Freshman to publish book on creation care
WILMORE, KY—Emma Sleeth, a freshman at Asbury College, may not be able to cast her vote in general elections or drive a car, but this fall Zondervan will publish her book on creation care. Emma, who turned 16 last August, starting writing her book, “Paradise Imperiled,” as her AP English project last spring.
Creation care is nothing new to Emma, whose father, Dr. Matthew Sleeth, is the author of “Serve God, Save the Planet.” She calls taking care of the planet the “family business.”
The 16-year-old English major spent most of her childhood in Freeport, Maine. When she was 12 her father, an emergency room director and chief of medical staff, felt the call to leave the medical profession and devote himself full-time to teaching, writing and preaching about faith and the environment. The family moved to a smaller town in New Hampshire and built a passive solar home to conserve energy. Instead of grass, the Sleeth family grew wild flowers in their yard. They also purchased hybrid cars. Emma said her family’s transition to using less energy and resources happened gradually. Her only gripe was hand washing the dishes, but even that has become more of a joy since she and her brother share the duty.
Emma wrote her book for high school and college students. She believes that the problems with the environment are more about a lack of knowledge than apathy. “If my generation knew that there was a problem, I think they would rise to the challenge,” she said.
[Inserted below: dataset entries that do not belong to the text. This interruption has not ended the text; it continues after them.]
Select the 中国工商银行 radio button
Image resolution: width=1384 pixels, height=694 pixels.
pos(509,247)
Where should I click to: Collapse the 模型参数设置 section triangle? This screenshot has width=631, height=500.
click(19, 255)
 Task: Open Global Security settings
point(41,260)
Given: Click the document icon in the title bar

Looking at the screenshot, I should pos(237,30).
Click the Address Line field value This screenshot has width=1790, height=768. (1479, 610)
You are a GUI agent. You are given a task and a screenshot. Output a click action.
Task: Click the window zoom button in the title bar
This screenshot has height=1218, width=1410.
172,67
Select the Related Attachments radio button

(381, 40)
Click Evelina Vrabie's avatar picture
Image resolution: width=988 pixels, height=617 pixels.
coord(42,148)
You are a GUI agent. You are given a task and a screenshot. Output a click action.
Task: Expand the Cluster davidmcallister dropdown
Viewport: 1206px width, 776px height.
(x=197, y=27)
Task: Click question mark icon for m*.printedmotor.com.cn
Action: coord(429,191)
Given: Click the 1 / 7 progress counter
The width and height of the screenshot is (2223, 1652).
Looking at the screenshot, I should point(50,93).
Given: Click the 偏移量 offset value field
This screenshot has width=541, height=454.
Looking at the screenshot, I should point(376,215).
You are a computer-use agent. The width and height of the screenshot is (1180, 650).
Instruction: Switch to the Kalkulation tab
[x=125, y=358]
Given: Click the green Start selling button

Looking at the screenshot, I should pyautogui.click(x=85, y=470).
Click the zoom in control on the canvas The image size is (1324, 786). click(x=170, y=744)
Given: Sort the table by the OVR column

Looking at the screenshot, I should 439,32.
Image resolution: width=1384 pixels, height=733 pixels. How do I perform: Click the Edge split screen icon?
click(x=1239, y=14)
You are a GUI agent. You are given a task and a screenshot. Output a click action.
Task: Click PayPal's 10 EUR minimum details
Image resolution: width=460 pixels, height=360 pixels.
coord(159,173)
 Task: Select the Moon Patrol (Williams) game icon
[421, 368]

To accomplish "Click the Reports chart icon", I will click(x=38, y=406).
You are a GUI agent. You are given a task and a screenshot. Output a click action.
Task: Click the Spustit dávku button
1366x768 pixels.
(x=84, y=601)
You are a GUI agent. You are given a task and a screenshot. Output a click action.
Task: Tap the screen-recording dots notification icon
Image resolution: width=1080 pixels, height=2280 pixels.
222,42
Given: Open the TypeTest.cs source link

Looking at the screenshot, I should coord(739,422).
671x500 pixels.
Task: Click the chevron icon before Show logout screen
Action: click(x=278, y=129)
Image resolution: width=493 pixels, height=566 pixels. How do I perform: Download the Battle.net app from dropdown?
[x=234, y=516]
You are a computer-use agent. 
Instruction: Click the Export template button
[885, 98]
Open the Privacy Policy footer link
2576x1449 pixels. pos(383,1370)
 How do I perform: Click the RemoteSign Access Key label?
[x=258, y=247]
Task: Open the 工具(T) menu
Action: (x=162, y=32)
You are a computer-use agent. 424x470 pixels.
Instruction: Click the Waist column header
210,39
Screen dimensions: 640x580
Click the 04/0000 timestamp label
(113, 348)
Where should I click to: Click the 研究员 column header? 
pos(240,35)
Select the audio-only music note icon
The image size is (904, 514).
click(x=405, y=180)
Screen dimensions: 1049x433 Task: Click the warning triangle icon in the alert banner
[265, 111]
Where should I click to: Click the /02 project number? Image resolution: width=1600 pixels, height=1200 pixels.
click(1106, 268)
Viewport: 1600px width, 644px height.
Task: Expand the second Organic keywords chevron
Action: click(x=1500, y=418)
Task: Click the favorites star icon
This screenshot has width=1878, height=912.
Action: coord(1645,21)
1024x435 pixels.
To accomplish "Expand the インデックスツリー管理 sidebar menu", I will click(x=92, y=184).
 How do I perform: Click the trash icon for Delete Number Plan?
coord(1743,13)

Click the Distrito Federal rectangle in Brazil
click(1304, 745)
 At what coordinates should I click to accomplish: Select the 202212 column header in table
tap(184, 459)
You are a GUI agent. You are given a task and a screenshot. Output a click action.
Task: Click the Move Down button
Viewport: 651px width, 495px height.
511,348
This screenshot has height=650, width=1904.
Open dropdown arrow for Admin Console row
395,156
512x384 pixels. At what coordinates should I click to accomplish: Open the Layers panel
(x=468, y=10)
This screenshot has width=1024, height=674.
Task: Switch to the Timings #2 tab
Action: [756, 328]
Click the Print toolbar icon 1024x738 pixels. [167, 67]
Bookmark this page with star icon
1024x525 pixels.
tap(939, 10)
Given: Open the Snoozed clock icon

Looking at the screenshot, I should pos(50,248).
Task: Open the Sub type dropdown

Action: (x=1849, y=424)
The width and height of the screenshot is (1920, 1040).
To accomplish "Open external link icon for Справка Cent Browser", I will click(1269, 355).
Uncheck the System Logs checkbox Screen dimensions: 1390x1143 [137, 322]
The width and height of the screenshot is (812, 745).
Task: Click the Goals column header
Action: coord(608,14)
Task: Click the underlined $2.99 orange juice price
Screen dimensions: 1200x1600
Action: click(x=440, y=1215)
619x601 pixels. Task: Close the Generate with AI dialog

In her book, Emma describes the many adjustments people can make that will save resources including changing light bulbs, taking shorter showers, carpooling, recycling, and turning off and unplugging electrical appliances when not in use.
Her goal was to finish the book before her 16th birthday, so she spent May and June 2006 completing it. She wrote an average of seven pages per day—taking turns on the computer with her brother, Clark, who is a junior at the College. After she completed her writing for the day, she and her mother would edit it together. Her father, however, has yet to read it. Emma said, “I really wanted to do this independently.”
Shortly after Emma completed the first draft of her book, her family moved to Wilmore so that her parents could be closer to Emma and Clark. This would conserve energy and fuel that would be otherwise spent on traveling for visits. Her mother, Nancy Sleeth, now teaches English at the College.
After moving to Kentucky and starting college, Emma set aside her manuscript while adjusting to college life. Then she went to a goal setting workshop last fall sponsored by Lead-ON, an Asbury College leadership organization. At Lead-ON, Andy Bathje, associate dean of leadership development, walked students through the steps to setting good goals using the SMART model (specific, measurable, attainable, realistic, timely). Emma’s new goal was to publish her book. She edited the manuscript and sent in a book proposal over Thanksgiving break. A few days before Christmas, she got a call telling her that it was accepted.
Her new book isn’t the only way Emma is trying to promote creation care. She is involved in Think Green, an environmentally conscience group in the residence halls. She also is a member of an environmental discussion group, which started shortly after her father spoke in chapel in January. Andy Bathje helps host the group every Wednesday evening. He said, “It has been great to have her part of that group. She is much further along thinking about environmental issues. She brings a lot of experience and knowledge with her.”